# Heap
# 1 heap idea
# 1 Application and implement
- 10 亿数字中最小的10个数字
- Computer networks. [ web cache ]
- Operating systems. [ load balancing, interrupt handling ]
- Data compression.
- Priority queue: Remove the largest (or smallest) item. add item into heap
# 2 Binary min-heap: Binary tree that is complete and obeys min-heap property.
- Min-heap: Every node is less than or equal to both of its children.

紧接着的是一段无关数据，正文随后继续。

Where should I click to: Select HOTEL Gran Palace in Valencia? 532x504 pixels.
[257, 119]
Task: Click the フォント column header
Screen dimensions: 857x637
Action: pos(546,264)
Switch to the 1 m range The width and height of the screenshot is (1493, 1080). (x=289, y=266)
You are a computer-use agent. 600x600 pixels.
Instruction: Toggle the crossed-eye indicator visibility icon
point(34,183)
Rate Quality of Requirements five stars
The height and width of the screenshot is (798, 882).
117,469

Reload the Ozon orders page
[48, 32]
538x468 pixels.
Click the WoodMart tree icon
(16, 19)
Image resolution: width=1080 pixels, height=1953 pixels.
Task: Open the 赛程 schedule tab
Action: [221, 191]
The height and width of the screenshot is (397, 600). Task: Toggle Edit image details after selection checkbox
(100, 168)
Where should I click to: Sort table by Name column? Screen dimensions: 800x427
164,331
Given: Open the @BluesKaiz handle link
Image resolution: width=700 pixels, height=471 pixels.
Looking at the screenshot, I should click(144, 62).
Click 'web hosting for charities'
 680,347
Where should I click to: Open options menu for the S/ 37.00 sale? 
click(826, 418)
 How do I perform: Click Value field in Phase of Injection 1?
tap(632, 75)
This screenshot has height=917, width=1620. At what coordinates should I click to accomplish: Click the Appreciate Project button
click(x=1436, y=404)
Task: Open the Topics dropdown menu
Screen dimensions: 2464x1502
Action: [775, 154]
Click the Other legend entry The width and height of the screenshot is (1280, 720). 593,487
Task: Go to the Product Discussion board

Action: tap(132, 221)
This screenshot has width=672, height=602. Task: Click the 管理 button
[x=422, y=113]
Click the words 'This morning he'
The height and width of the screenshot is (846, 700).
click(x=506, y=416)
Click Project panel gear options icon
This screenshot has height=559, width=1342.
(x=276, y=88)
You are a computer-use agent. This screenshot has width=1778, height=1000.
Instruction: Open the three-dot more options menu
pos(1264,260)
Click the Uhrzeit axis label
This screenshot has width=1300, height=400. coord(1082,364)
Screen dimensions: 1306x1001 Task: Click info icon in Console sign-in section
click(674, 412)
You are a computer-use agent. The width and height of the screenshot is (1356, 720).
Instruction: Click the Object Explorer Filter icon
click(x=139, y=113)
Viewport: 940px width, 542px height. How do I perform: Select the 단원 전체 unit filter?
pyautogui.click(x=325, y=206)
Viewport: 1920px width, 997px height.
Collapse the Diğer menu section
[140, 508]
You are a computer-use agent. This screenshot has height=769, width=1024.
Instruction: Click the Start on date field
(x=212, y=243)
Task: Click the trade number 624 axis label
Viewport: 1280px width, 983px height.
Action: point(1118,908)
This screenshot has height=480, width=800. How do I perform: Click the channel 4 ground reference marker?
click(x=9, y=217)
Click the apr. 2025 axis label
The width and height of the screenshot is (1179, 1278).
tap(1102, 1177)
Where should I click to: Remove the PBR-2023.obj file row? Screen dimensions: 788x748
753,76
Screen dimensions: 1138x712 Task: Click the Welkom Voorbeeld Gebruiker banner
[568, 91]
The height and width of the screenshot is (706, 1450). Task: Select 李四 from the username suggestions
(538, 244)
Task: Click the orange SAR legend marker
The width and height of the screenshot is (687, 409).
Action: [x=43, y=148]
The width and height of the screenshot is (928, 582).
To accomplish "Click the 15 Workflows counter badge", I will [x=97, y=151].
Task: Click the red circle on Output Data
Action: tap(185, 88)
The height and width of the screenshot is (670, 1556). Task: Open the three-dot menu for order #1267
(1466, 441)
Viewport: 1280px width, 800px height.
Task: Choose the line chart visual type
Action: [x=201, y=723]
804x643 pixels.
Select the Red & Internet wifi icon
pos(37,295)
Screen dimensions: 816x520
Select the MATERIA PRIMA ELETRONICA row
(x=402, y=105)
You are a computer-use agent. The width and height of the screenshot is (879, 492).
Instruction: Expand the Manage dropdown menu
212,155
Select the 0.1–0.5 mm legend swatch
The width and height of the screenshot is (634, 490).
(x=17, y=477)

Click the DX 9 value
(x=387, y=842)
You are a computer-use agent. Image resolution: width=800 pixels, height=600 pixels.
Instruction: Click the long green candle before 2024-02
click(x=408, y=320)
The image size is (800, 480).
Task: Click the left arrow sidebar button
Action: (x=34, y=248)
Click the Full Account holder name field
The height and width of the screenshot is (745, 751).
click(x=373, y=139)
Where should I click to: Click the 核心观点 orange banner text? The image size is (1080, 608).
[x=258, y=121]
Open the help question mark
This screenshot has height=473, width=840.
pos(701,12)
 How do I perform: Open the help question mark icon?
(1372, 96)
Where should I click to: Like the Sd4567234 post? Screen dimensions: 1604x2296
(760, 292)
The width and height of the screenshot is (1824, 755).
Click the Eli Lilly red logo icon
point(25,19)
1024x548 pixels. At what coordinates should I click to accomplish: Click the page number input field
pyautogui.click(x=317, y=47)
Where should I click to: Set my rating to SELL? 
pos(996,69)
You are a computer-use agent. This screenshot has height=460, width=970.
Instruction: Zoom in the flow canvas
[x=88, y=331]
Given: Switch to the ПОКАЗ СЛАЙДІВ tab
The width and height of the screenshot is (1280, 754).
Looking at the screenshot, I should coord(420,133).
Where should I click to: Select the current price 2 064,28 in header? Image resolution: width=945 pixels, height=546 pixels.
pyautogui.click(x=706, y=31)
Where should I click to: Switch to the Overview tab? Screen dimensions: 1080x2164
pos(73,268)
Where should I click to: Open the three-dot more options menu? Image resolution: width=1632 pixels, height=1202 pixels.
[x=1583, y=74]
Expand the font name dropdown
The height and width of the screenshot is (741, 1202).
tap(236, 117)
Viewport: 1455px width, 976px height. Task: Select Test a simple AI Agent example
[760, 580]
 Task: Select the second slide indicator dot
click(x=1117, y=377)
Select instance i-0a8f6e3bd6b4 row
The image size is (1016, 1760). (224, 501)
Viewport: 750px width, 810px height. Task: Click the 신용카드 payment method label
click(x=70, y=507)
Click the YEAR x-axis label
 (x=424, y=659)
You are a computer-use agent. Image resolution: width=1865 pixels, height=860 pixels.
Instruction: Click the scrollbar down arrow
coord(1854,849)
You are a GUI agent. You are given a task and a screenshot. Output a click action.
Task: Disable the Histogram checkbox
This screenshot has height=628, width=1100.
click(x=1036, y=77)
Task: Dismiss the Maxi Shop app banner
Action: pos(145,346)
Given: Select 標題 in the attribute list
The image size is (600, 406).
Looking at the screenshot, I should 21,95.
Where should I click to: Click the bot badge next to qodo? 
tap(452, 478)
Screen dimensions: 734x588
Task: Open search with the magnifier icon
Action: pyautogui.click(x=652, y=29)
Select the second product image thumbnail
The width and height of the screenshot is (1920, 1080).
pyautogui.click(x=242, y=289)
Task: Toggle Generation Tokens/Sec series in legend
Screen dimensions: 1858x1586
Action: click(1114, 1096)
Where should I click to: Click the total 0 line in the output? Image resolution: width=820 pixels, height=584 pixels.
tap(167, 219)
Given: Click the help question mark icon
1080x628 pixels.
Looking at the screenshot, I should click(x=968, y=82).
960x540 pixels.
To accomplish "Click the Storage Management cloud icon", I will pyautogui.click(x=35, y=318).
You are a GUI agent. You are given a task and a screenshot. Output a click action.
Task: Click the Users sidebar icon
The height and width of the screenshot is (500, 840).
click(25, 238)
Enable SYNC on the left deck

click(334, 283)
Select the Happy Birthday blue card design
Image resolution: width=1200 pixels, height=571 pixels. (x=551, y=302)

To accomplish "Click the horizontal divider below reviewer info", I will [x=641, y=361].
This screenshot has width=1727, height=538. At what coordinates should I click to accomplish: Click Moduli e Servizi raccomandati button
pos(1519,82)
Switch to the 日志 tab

- Complete: Missing items only at the bottom level (if any), all nodes are as far left as possible.
#
# 2 Tree 表示
# 1 binarytree heap
# 5 最大堆
- Proposition: Largest key is a[1], which is root of binary tree.
- Proposition: Can use array indices to move through tree.
- ・Parent of node at k is at k/2.
- ・Children of node at k are at 2k and 2k+1
# 2 操作
- Insert: Add node at end, then swim it up.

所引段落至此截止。